The report says that the combination of the two, one in each hemisphere, "provides observational capabilities unmatched in space or the ground, and opens an enormous discovery space for new observations and discoveries not yet anticipated."
Not everyone wants a new telescope built atop Mauna Kea. Specifically, a vocal group of native Hawaiians do not want it, and protestors have interrupted construction. But you can count me as a clear exception to any assertion that all native Hawaiians are in opposition. Certainly, the general public supports it.
I wanted to hear how Hawaii scientists received the news.
"It was an important announcement for the future of Hawaii astronomy," said new Institute for Astronomy director Doug Simons. "The number one ranking of the US ELT program creates a pathway for future Federal funding for TMT, [although] it will take several years for that process to be complete and there are many steps along the way."
"This recommendation was a validation of the exceptional quality of Maunakea as an astronomy site globally," he added. "This is also a reflection of the caliber of research, technology, and education expertise we currently have in Hawaii astronomy, which serves as a foundation for any plans going forward."
John O'Meara, chief scientist at the W.M. Keck Observatory, concurred.
"Each of the three scientific pillars highlighted by the report... have deep roots in astronomy done in Hawaii on Maunakea," he tells me. "The site is unrivaled, as are the capabilities, both in terms of instrumentation and facilities but also in the extraordinary people who enable the science to take place every night."
O'Meara says the report's recommendations can benefit Hawaii and its existing observatories through better alignment and coordination between ground- and space-based missions, and funding for observing instruments and facility upgrades.
It's also an important statement in support of national programs.
"This recommendation is an expression by the survey committee that for the United States to remain in a leadership role from the ground, it must have a balanced portfolio including at the largest scales."

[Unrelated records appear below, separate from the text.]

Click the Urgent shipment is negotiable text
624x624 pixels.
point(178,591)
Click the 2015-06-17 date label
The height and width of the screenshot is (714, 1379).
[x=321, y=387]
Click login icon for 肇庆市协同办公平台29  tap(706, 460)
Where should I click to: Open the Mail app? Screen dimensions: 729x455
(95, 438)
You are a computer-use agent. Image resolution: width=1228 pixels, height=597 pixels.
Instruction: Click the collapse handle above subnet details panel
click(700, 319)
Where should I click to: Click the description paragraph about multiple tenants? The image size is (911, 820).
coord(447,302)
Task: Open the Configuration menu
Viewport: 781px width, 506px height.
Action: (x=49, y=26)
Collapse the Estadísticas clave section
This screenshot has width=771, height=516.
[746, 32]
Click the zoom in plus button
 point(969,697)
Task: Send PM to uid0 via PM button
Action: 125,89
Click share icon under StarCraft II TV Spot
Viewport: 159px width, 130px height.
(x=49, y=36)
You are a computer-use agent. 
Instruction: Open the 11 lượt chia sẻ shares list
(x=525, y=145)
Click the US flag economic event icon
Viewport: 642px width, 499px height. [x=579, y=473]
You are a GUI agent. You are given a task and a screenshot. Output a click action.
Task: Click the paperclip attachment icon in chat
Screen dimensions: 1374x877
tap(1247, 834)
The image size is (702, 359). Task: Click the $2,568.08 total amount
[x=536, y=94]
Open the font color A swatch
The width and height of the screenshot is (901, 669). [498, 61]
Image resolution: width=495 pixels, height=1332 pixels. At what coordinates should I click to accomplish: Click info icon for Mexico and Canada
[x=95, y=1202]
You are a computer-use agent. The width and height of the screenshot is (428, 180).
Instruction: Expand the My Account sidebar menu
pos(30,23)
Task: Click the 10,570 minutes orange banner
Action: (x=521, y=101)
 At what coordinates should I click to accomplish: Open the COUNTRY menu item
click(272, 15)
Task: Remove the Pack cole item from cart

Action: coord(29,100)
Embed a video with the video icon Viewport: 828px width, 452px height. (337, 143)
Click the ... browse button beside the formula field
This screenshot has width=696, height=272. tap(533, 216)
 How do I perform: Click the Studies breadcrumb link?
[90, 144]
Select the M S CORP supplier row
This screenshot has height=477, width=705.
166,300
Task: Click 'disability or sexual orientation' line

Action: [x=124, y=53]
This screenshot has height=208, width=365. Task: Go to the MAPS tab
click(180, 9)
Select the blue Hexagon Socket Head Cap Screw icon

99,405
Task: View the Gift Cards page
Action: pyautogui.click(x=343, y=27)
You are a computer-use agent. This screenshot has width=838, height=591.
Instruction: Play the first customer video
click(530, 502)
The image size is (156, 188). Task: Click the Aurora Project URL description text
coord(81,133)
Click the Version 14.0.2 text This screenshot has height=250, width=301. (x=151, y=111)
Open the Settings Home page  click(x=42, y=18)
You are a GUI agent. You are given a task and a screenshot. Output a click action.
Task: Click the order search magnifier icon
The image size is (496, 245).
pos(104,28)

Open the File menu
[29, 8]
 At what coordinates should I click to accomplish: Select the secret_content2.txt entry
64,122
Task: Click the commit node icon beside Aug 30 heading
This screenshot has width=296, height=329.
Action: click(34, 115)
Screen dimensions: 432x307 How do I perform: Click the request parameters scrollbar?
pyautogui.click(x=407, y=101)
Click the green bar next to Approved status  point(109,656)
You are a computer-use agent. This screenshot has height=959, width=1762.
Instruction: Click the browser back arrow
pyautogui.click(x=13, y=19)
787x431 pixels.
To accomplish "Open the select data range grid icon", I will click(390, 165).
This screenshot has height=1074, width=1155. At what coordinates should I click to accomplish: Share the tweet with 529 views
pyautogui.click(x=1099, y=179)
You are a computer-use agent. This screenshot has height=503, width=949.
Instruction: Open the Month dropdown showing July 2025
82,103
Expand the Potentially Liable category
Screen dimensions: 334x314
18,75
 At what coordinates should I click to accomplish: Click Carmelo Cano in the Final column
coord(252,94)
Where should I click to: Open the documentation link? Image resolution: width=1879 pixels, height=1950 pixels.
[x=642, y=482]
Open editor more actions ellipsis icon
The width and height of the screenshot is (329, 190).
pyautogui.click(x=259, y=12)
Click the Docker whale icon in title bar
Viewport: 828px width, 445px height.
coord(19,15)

Both Simons and O'Meara acknowledged it was important to include native Hawaiians in the astronomy conversation.
"Partnering with the community to deepen important relationships, advancing local workforce development, and embracing opportunities to learn from and support Hawaiian knowledge and ways of knowing are also important takeaways from the report," Simons said.
O'Meara added that the report acknowledges the need for "a critical focus on increasing the diversity in astronomy so that it better reflects the population and talents of places where it is done."
With orbiting instruments like the James Webb Space Telescope scanning the cosmos, is there less need for observatories on the ground?
"The question of space vs. ground based astronomy is asked often," Simons acknowledged. "JWST is just one example of many satellites that have been used to perform research that is often impossible from the ground.
"That said, ground based facilities (like TMT) also support research that cannot be performed from space," he added.
The JWST and TMT operate at different wavelengths, and have different light-gathering capabilities.
"JWST is designed to detect extremely distant objects that are highly redshifted, hence are invisible at optical wavelengths," he explained. "The other difference (light gathering power) goes heavily in favor of TMT, which makes it ideal for performing spectroscopy that is critical for understanding the underlying astrophysics of objects."
O'Meara notes that the JWST needs the near-absolute cold of space to detect what it's designed to detect.
"Webb goes to much farther out in the infrared, [and] at those wavelengths, the air is very warm compared to the ‘heat’ of the objects you are looking for," he said. "Thus, Webb is kept only about 40 degrees above absolute zero, and it can only do that in space."
Ultimately, both approaches are important to scientific discovery.
"This combination of capabilities is what makes the use of space and ground based observatories together so powerful -- they aren’t designed to 'compete' with each other," Simons concludes. "Rather, they fill in performance gaps in each other’s capabilities, yielding a more complete understanding of astronomical objects by using both of their strengths to perform research."